» About this exercise:
Please give back word for word the lines of the material below between the line containing "2. Year (199, 106)" and the line containing "Gloves (73, 156)", inclusive.

» Data for the task:
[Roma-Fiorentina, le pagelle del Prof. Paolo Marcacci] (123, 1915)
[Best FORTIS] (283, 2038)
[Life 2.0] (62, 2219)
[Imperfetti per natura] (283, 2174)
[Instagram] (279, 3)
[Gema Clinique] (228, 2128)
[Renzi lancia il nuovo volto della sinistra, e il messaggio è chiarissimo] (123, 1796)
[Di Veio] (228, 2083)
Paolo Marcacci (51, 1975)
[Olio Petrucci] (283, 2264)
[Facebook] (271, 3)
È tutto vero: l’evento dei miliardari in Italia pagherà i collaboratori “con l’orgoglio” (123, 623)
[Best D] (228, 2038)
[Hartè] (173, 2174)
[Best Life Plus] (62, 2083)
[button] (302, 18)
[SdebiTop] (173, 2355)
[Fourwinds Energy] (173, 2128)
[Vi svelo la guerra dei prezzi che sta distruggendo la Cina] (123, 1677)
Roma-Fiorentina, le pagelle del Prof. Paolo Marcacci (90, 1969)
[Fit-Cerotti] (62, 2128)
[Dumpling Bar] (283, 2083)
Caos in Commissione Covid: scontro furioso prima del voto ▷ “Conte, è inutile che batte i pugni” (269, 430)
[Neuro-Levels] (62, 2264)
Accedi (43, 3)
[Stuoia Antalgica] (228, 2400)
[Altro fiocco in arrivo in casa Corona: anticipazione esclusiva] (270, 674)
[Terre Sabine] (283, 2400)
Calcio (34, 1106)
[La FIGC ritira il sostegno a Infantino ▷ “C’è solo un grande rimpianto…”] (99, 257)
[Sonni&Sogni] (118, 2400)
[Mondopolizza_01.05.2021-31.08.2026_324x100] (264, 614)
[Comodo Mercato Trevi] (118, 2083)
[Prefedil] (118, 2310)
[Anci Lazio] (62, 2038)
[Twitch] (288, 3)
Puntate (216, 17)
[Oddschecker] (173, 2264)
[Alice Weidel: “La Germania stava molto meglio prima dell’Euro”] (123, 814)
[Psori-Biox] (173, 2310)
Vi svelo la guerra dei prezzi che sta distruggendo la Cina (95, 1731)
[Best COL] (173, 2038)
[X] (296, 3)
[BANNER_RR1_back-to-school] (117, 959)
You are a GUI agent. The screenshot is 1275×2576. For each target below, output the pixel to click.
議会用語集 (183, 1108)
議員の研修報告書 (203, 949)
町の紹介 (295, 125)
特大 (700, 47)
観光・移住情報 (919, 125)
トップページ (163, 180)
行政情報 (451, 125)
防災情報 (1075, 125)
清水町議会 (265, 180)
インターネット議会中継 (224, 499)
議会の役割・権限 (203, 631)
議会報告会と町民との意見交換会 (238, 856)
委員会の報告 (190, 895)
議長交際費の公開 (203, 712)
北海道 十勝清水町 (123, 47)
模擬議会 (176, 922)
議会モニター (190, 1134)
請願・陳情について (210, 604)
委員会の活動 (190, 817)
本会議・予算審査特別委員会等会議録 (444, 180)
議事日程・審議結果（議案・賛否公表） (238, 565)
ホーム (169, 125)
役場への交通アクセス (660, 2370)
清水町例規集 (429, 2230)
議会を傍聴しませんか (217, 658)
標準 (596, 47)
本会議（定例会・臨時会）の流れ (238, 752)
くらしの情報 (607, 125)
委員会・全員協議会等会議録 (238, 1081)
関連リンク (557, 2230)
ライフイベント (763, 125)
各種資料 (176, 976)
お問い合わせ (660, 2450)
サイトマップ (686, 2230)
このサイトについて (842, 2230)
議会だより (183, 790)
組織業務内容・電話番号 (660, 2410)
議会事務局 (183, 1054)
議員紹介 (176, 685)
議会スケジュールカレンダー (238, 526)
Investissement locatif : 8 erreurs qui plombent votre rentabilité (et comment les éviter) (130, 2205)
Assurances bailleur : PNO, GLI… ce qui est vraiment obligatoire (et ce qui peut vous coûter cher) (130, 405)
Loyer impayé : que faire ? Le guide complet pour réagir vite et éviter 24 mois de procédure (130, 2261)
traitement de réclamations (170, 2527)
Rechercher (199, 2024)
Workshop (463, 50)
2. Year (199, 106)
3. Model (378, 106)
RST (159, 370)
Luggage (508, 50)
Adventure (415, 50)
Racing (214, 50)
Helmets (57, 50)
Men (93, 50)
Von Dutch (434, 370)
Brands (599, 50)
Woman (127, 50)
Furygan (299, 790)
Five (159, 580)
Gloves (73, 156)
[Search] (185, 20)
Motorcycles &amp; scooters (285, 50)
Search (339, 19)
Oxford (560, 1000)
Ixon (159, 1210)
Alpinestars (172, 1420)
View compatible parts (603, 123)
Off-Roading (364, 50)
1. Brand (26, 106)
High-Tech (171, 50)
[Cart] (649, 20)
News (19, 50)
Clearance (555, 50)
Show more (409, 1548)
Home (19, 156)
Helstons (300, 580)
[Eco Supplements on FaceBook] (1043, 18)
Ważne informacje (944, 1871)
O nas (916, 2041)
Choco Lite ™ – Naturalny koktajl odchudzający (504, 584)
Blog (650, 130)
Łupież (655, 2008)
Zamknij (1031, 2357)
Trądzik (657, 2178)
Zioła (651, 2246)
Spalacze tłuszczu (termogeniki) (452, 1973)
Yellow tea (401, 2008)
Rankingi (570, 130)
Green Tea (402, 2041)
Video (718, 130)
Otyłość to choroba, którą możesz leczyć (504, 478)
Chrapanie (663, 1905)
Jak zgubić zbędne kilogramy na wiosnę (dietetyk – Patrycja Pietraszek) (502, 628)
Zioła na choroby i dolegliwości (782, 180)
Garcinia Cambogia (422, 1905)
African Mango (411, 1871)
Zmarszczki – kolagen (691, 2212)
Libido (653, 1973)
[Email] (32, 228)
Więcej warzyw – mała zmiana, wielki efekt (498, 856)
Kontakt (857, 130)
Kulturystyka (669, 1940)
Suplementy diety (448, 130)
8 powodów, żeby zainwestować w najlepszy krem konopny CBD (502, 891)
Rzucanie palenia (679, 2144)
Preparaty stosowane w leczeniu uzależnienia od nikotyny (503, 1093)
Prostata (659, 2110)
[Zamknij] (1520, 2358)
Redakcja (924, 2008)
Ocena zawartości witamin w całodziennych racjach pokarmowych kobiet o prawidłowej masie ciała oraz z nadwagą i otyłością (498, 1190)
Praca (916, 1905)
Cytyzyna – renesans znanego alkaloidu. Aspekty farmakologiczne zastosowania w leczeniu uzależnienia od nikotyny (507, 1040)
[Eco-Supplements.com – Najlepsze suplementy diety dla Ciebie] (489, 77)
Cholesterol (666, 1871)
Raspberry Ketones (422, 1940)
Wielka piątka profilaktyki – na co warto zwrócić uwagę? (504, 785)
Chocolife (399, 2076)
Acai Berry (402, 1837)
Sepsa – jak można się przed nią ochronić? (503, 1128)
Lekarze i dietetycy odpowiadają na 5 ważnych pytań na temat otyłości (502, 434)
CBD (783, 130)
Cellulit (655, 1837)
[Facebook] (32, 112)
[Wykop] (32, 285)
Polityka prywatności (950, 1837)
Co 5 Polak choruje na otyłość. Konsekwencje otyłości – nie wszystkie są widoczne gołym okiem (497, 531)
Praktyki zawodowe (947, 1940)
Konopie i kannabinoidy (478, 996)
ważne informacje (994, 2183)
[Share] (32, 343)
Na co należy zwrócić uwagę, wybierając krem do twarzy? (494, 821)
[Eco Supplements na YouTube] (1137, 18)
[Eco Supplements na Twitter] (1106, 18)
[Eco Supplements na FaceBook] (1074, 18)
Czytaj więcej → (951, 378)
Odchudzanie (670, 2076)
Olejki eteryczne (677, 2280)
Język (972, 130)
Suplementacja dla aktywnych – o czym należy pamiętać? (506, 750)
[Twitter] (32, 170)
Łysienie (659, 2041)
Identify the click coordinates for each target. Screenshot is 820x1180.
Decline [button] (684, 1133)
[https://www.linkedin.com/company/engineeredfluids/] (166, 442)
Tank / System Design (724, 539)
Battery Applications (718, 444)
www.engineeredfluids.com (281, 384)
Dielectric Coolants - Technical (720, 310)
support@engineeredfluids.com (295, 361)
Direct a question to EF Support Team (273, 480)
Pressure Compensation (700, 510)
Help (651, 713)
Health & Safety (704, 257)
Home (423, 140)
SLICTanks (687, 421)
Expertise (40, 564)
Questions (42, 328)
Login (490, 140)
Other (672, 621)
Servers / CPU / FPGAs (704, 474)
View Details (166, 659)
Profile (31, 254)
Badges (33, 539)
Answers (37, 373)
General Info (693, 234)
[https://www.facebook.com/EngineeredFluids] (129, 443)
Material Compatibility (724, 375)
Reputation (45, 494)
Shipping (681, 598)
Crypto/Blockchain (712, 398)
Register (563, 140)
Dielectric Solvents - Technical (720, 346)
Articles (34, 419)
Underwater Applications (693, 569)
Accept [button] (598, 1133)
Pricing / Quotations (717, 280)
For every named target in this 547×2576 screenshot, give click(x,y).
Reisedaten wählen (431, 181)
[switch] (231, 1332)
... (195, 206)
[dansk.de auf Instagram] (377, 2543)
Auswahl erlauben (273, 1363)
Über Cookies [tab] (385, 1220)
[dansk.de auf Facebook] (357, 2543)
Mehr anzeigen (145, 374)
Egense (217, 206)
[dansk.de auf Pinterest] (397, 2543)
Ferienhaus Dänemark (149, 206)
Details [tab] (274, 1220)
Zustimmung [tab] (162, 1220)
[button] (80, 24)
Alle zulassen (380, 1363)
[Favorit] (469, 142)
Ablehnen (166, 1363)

» Result:
2. Year (199, 106)
3. Model (378, 106)
RST (159, 370)
Luggage (508, 50)
Adventure (415, 50)
Racing (214, 50)
Helmets (57, 50)
Men (93, 50)
Von Dutch (434, 370)
Brands (599, 50)
Woman (127, 50)
Furygan (299, 790)
Five (159, 580)
Gloves (73, 156)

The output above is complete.